Bitsyでつくられるのは、ストーリー主導型の一風変わったゲームが多い。ゼルダの伝説シリーズのローファイ版と言ってもいいだろう。ただし、アクションはBitsyの守備範囲外だ。Bitsyゲームの多くは、「インタラクティヴ・フィクション」という分類がふさわしい。

例えば、クレア・モーリー作の「Cat’s Out of the Bag」では、キャラクターが歩きまわりティーンエイジャーのたまり場や高校での会話を盗み聞きしていくなかで、思わず引き込まれてしまうようなストーリーが展開していく。

とはいえ、伝統的なアドヴェンチャーゲームをつくれないというわけではない。ベン・ブルースの「Realm of the Dread Queen」は、Bitsyゲームのなかでも特に完成度の高い作品で、かなり難しい謎がいくつか登場する。

Bitsyの魅力は、その使いやすさだけではない。そこで生み出されるゲームそのものや、ゲームをつくっているデザイナーたちのコミュニティも、開発者たちを引きつけている。

「新しい世界への扉を開いてみたら、そこでは魔法のようなものがつくられていた、という感じです」と、独学でプログラミングを学んだというモーリーは言う。「Bitsyのゲームは、わたしがここ数年見てきたほかのゲームとはまったく違います」

Cat's Out of the Bag

クレア・モーリー作の「Cat’s Out of the Bag」。SCREENSHOT BY KLINT FINLEY VIA CLAIRE MORLEY

単純さと実験性の高さが、ユニークなゲームを生む

これまでBitsynコミュニティは、何をもってゲームとみなすかという限界に挑戦するようなささやかなゲームを大量に生み出してきた。例えば、ルドゥーが初めてBitsyでつくったゲーム「When I Get Home」は、自宅に帰ってきたほんの一瞬のシーンをとらえた作品だ。ブルースがつくった「Zen Garden, Portland, The Day Before My Wedding」は、結婚式前日の思い出をひとつの場所に集めたゲームである。

こうしたゲームの単純さと実験性の高さがあるからこそ、デザイナーたちは自分の作品をつくって共有してもいいのだと思えるのだろう。

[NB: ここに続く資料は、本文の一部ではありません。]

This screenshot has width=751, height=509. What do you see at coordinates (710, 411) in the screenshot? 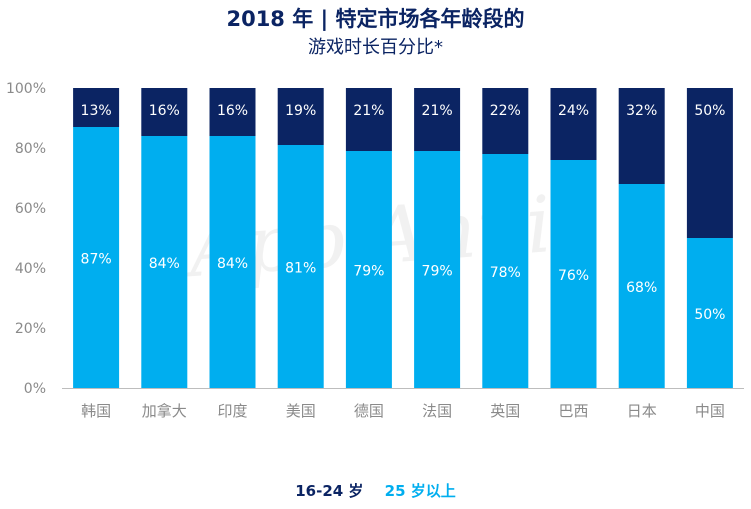
I see `x-tick-label: 中国` at bounding box center [710, 411].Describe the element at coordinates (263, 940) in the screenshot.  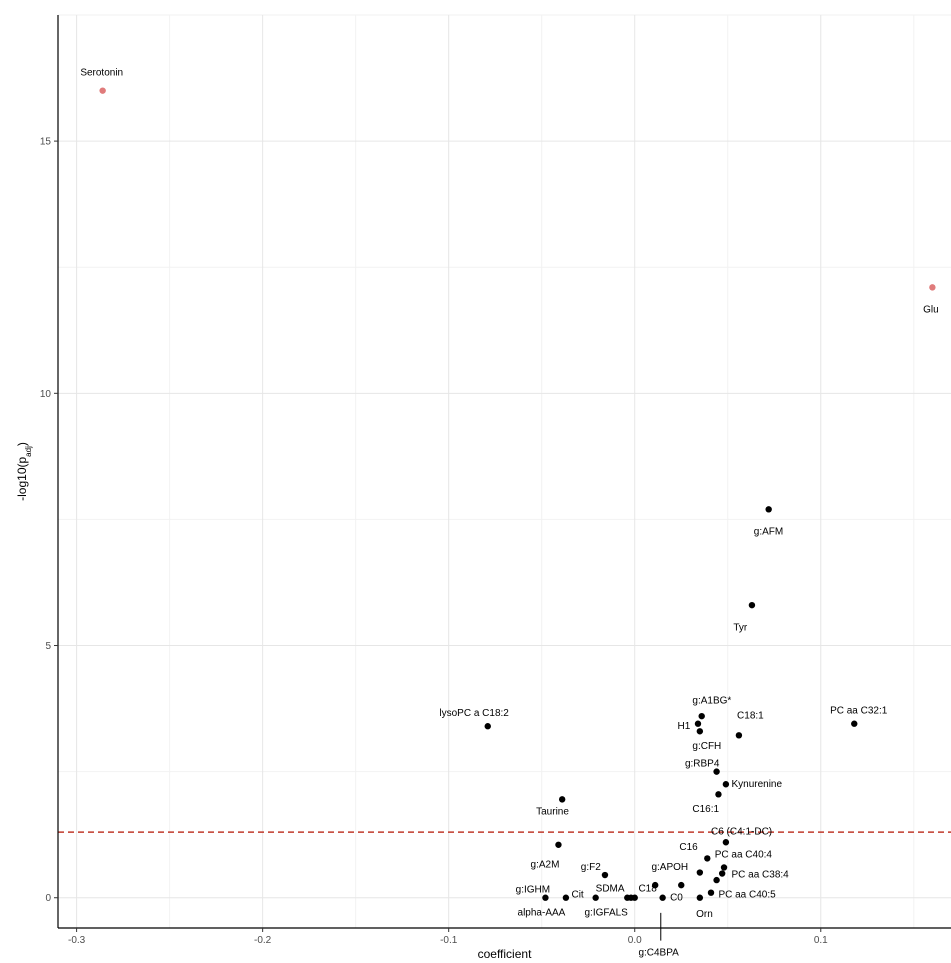
I see `x-tick-label: -0.2` at that location.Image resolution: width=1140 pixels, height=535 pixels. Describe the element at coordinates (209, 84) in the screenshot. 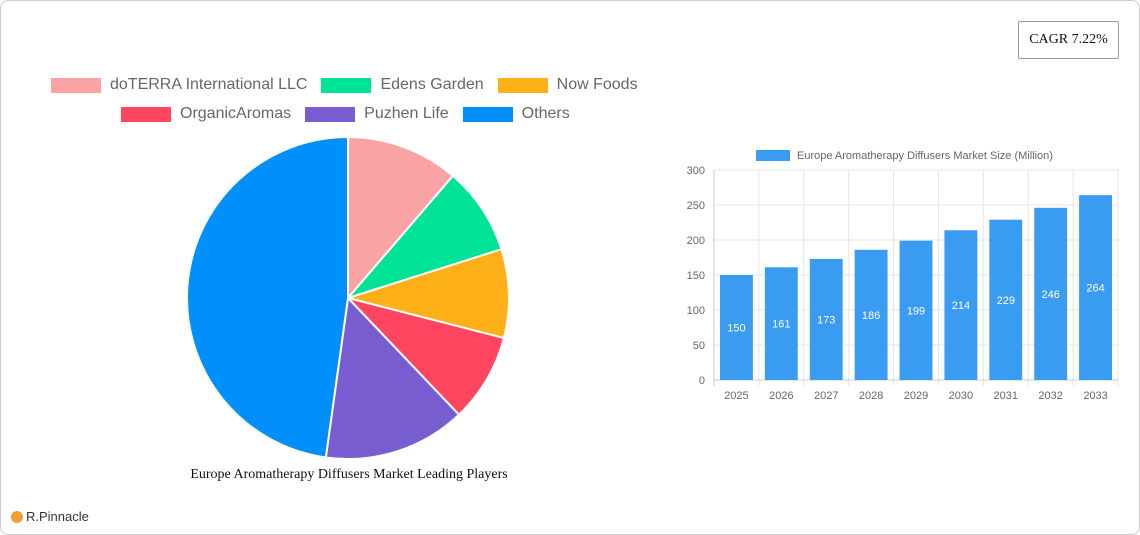

I see `legend-label: doTERRA International LLC` at that location.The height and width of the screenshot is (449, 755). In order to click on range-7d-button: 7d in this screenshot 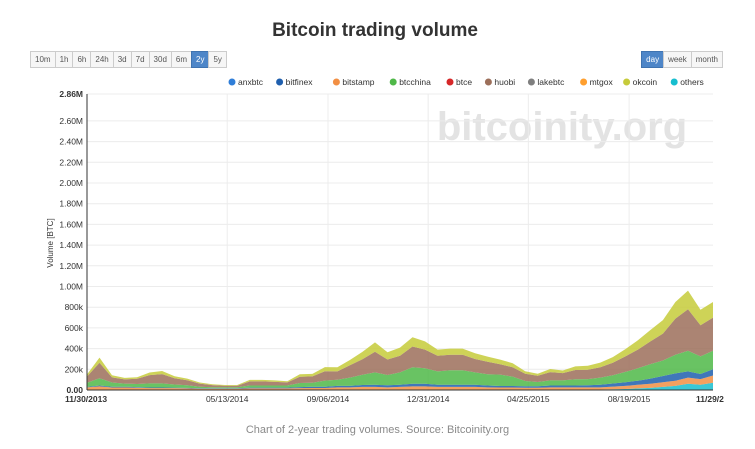, I will do `click(140, 60)`.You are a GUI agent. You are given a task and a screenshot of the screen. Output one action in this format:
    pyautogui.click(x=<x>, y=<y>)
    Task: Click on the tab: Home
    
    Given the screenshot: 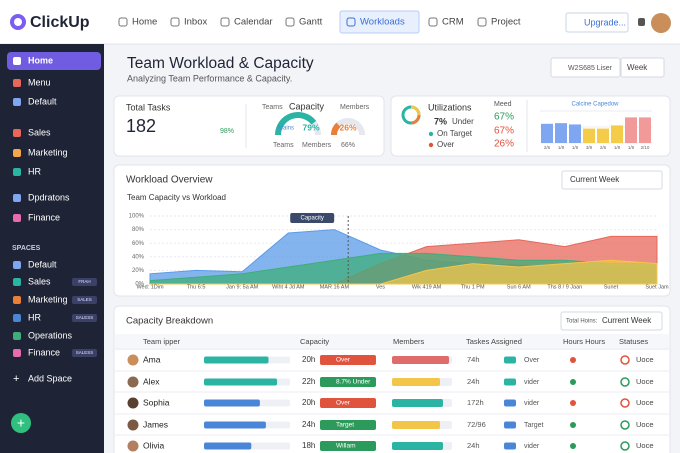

「簡単につくれるので、通常ならゲーム開発者からは出てこないようなユニークな視点をたくさん見ることができます」と話すのは、イベス・ノーヴェルだ。ノーヴェルは、チャットツール「Discord」でBitsyコミュニティの管理人を担当し、Babycastlesの展示でキュレーションを担当したひとりでもある。「パーソナルで、奇妙で、くだらなくて、胸が締め付けられるようなゲームがたくさんあります。こうした作品は、ほかではみつかりません」

そう考えるとBitsyには、インタラクティヴなストーリーをつくるためのシンプルなツール「Twine」に近い部分があるのかもしれない。

Twineからも膨大な数の実験的作品が生まれている。例えば、うつ病患者との暮らしがどんなものか理解できるようデザインされたゾーイ・クインの「Depression Quest」や、ゲームデザイナーのポーペンタイン(Porpentine)によるシュールなゲームなどだ。

Twineでもストーリー内に画像を盛り込むことができるが、Bitsyはよりグラフィカルで、Twineとは異なる体験をプレイヤーとデザイナーの両方に提供する。Twineでは、ストーリーを書いている感じがある。しかしBitsyは、「ゲームをつくっている」感じがより強いのだ。